CLP plans to sell the notes through unit CLP Power HK Finance Ltd. as soon as today, the person with knowledge of the details said, asking not to be identified because the terms aren’t set.
Bangkok-based Ratchaburi is marketing five-year securities at about 190 basis points more than Treasuries, a person familiar with the matter said.
State Grid plans to sell five-year debt at about 130 basis points more than U.S. government debt, 10-year securities at about 165 basis points more than the benchmark and 30-year bonds at about a 155 basis-point spread, another person said.
SMC Global Power Holdings Corp., a unit of the Philippines’ San Miguel Corp., finishes investor meetings in London today regarding a possible dollar sale, a person familiar with that offering said today.
Korea Land & Housing Corp. is also offering debt in the U.S. currency and plans to sell a 3.25-year bond at about 125 basis points more than three-year Treasuries, another person said.
The cost of insuring Asia-Pacific corporate and sovereign bonds from default increased today, according to traders of credit-default swaps.

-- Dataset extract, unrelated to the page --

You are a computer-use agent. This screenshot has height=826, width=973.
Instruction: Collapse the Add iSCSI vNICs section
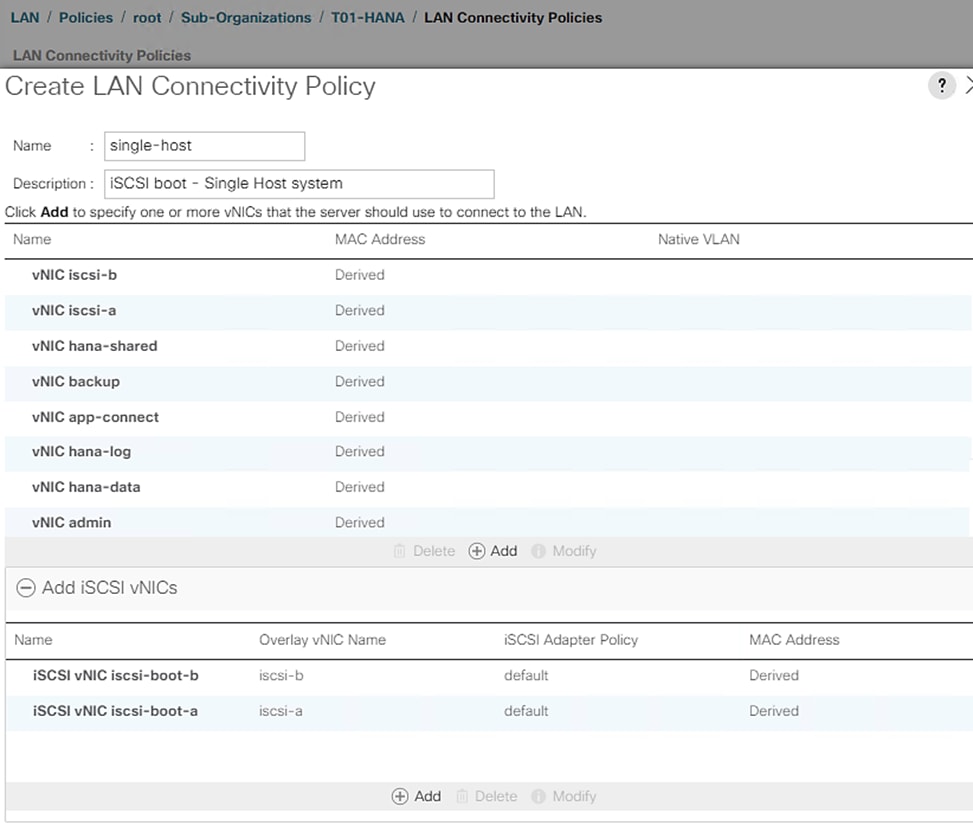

The Markit iTraxx Australia index advanced 2.5 basis points from its April 24 close to 100 basis points as of 10:31 a.m. in Sydney, according to Citigroup Inc. The benchmark is poised to close at its highest level since March 31, according to data provider CMA, which is owned by McGraw-Hill Cos. and compiles prices quoted by dealers in the privately negotiated market. Australian markets closed for a national holiday April 25.
The Markit iTraxx Asia index of 40 investment-grade borrowers outside Japan gained 1 basis point to 127.5 basis points as of 8:38 a.m. in Hong Kong, Australia & New Zealand Banking Group Ltd. prices show. The measure is rising for a third day, the longest streak of increases since the period ended Feb. 20, according to CMA.
The Markit iTraxx Japan index rose 1.5 basis points to 86.5 as of 9:31 a.m. in Tokyo, Citigroup prices show. The gauge is on track to close at its highest since April 15, according to CMA.
Credit-default swap indexes are benchmarks for protecting bonds against default and traders use them to speculate on credit quality. A drop signals improving perceptions of creditworthiness, while an increase suggests the opposite.
The swap contracts pay the buyer face value in exchange for the underlying securities if a borrower fails to meet its debt agreements.